I also discovered that the entire cow genome was recently sequenced:

genome.gov

And while cruising the web I also ran across a new study (Jan. 2005!) that compared segements of bat DNA taken from different species around the world. Bats are interesting because creationists used to make "the impossibility of cetacean evolution" their centerpiece "problem" for evolution, but now they are making "the impossibility of bat evolution" their centerpiece problem because too many cetacean intermediates fossils are now known, and because the fossil record of bat evolution remains sparser than that of cetacean evolution. Bats of course are tiny and thin-boned and generally live in places with plenty of insects to feed on, since they eat a lot of insects per their weight (and hence when bats die there are also plenty of insects and other organisms around where they live to make sure their own bones are eaten or break down quickly), so bats didn't leave a great fossil record. (While the fossil record of sea-animals remains better preserved, for many reasons.) Only after bat evolution had already taken off (pardon the pun) and bats began reproducing in large numbers and flying around, did their odds increase of some of them being fossilized and also later found. For instance there's a well preserved bat fossil found in the Greenriver fossil lake formations in the U.S. Anyway, the new study compared segments of the DNA of different bat species round the world, and "played back" the DNA similarities and differences, like tracing back old chain letters to their most common and most likely shared source. The DNA study showed that all bats (including the large fruit-eating bats of the tropics) evolved from tiny insect-eating bats in North America.

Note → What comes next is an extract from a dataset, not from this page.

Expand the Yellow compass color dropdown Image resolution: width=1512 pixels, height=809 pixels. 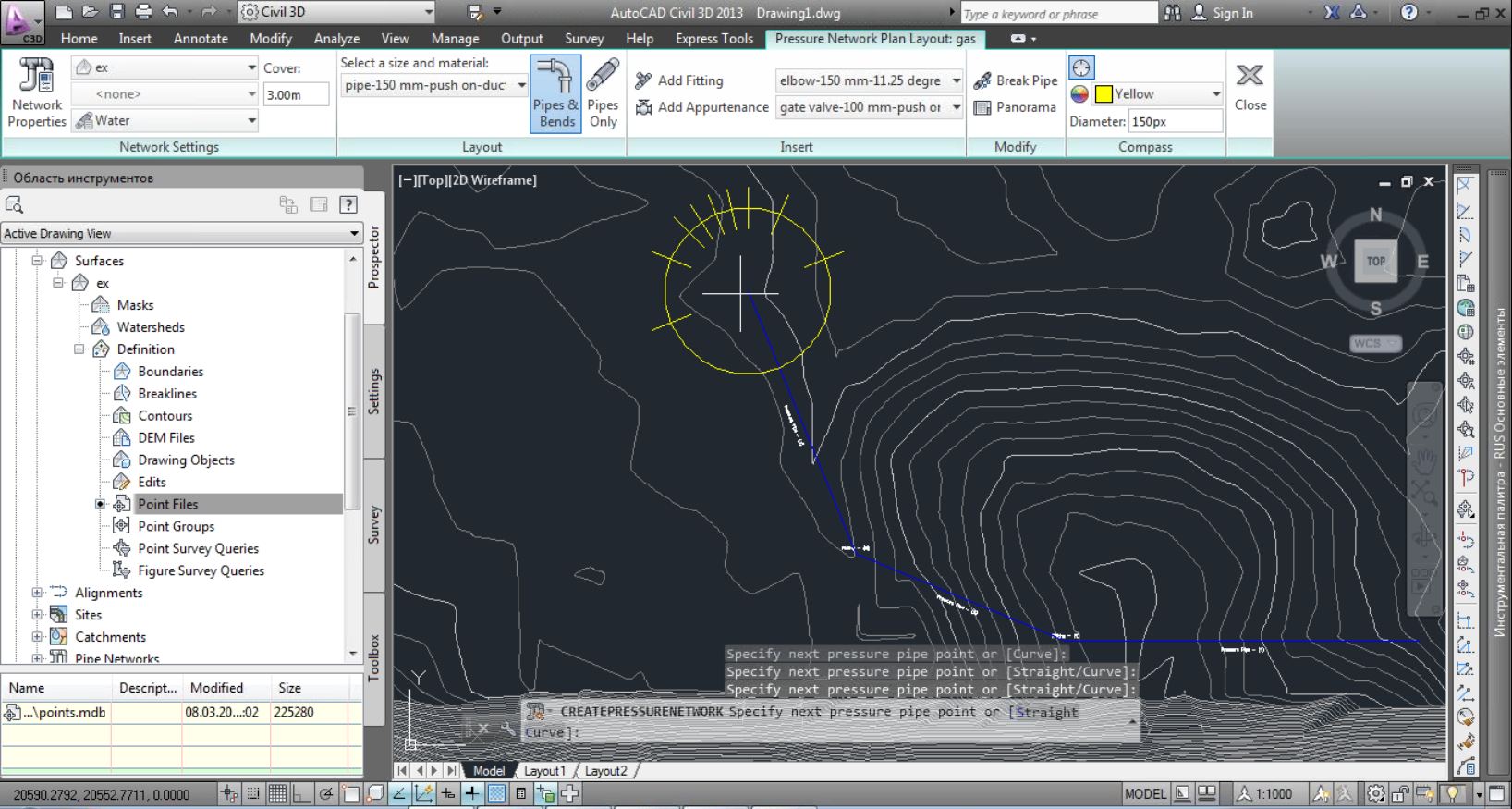pos(1216,94)
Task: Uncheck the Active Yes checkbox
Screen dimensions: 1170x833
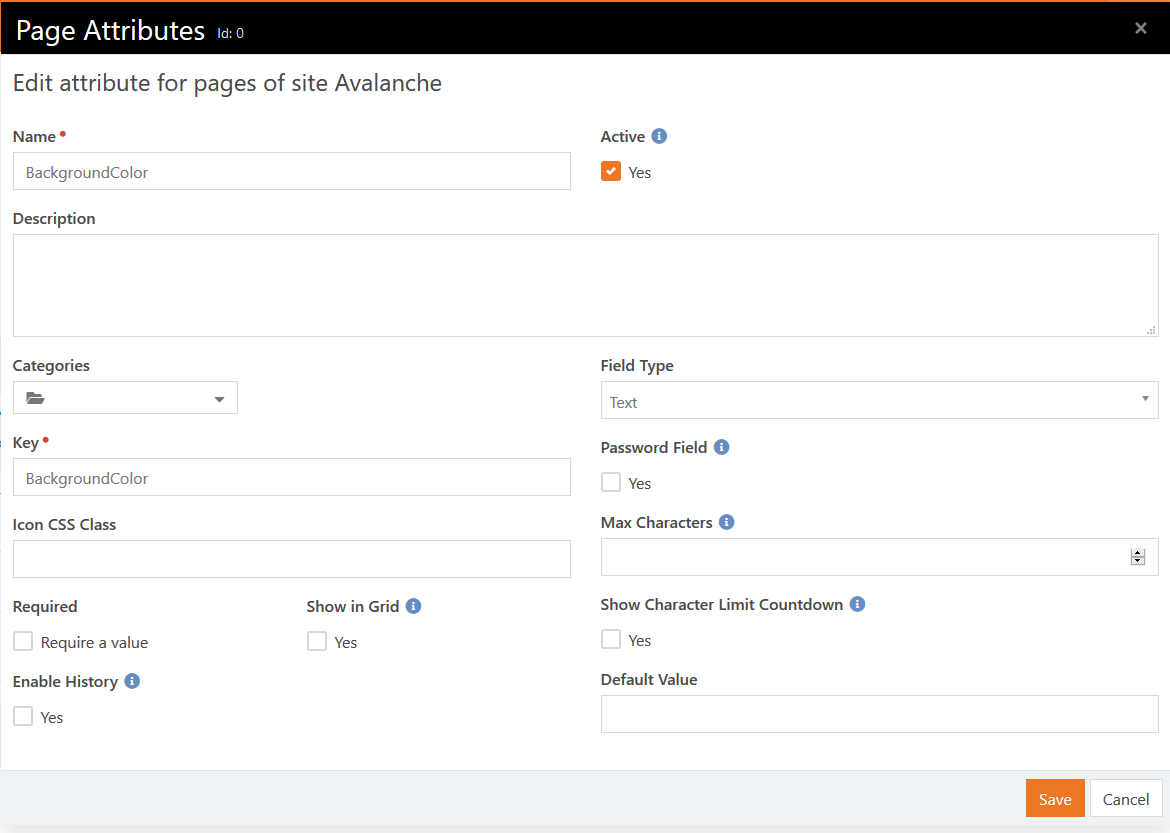Action: [611, 171]

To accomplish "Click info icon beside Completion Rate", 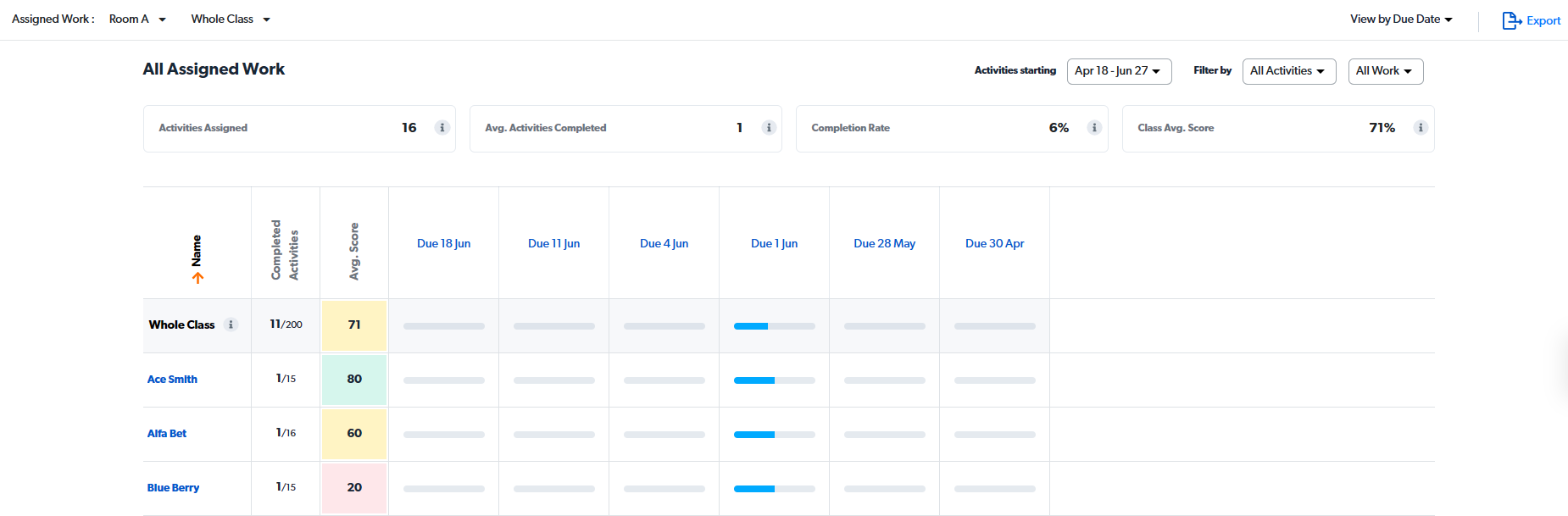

I guess Noah's ark kept moving around, letting the first bats disembark in North America, and the first bovidae disembark in Eurasia, and the Noah and his sons disembark in Africa, and the first perching birds disembark in Australia/New Zealand. (Comparing segments of DNA from perching bird species round the world lead recently to the conclusion that Australia/New Zealand was most likely where all perching birds first evolved.)

Speaking again of bat evolution, I read recently about a developmental gene being discovered that rats and bats share, that has to do with prolonged finger growth in the womb and how the skin remains between the longer fingers in the rats they experimented on. I also read about the discovery, a few years ago, of the fossil of a rat-like creature whose ankle bone could flex like a bat's for upside-down hanging.

I guess the creationists are batting zero (pardon the pun) on trying to disprove evolution.